| SOURCE TEXT |
# # # # #

Multimodal sensory representation for object classifaction (July 2018)
This study reports our initial work on multimodal sensory representation for object classification. To form a sensory representation we used the spatial pooling phase of the Hierarchical Temporal Memory -- a Neocortically-inspired algorithm. The classification task was carried out on the Washington RGB-D dataset in which the employed method provides extraction of non-hand engineered representations (or features) from different modalities which are pixel values (RGB) and depth (D) information. These representations, both early and lately fused, were used as inputs to a machine learning algorithm to perform object classification. The obtained results show that using multimodal representations significantly improve (by 5%) the classification performance compared to a when a single modality is used. The results also indicate that the performed method is effective for multimodal learning and different sensory modalities are complementary for the object classification. Therefore, we envision that this method can be employed for object concept formation that requires multiple sensory information to execute cognitive tasks.
Spatial pooling as feature selection method for object recognition, (Feb 2018)
This study reports our work on object recognition by using the spatial pooler of Hierarchical Temporal Memory (HTM) as a method for feature selection. To perform the recognition task, we employed this pooling method to select features from COIL-100 dataset. We benchmarked the results with state-of-the-art feature extraction methods while using different amounts of training data (from 5% to 45%). The results indicate that the performed method is effective for object recognition with a low amount of training data in which state-of-the-art feature extraction methods show limitations.

# # # # #

Word and element pointing entries:

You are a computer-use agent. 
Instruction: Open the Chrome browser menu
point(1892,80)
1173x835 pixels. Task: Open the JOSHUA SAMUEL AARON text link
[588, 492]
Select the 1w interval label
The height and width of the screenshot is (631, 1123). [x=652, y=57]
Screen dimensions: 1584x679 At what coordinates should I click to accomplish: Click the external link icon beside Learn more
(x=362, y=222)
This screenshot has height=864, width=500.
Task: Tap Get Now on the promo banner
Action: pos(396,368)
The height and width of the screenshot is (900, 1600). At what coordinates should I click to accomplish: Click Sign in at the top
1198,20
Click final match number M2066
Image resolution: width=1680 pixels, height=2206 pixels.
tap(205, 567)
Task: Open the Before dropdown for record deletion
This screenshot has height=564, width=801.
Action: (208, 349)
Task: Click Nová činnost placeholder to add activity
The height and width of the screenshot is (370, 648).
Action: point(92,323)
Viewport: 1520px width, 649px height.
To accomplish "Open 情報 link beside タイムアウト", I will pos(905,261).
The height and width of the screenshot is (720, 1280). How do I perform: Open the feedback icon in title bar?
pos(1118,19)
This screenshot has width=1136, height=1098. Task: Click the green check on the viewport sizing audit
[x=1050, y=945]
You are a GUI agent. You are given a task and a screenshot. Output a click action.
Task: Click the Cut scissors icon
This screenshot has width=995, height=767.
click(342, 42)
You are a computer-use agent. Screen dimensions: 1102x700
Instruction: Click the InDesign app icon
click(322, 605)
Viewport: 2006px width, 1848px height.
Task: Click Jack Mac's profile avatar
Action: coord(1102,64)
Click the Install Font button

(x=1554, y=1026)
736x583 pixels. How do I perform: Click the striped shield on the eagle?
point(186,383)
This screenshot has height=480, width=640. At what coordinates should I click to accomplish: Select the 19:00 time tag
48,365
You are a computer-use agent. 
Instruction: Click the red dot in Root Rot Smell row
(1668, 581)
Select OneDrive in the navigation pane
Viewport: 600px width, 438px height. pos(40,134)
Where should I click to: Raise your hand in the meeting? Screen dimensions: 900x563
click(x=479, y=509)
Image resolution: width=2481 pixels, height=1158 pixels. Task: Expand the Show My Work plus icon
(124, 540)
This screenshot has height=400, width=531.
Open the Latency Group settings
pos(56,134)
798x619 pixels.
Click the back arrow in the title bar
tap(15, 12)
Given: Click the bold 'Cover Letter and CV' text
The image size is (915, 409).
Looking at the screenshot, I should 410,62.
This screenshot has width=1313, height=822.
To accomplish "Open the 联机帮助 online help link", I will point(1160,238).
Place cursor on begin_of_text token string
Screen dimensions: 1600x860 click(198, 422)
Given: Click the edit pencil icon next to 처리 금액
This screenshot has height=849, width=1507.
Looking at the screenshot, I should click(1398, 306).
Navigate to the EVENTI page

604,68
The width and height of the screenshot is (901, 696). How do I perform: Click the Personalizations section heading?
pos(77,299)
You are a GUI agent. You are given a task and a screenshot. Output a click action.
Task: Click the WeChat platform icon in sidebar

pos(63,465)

# # # # #

| EXERCISE DETAILS |
Reproduce the passage of the abstracts above between "Spatial pooling as" and "methods show limitations.", inclusive.

| OUTPUT |
Spatial pooling as feature selection method for object recognition, (Feb 2018)
This study reports our work on object recognition by using the spatial pooler of Hierarchical Temporal Memory (HTM) as a method for feature selection. To perform the recognition task, we employed this pooling method to select features from COIL-100 dataset. We benchmarked the results with state-of-the-art feature extraction methods while using different amounts of training data (from 5% to 45%). The results indicate that the performed method is effective for object recognition with a low amount of training data in which state-of-the-art feature extraction methods show limitations.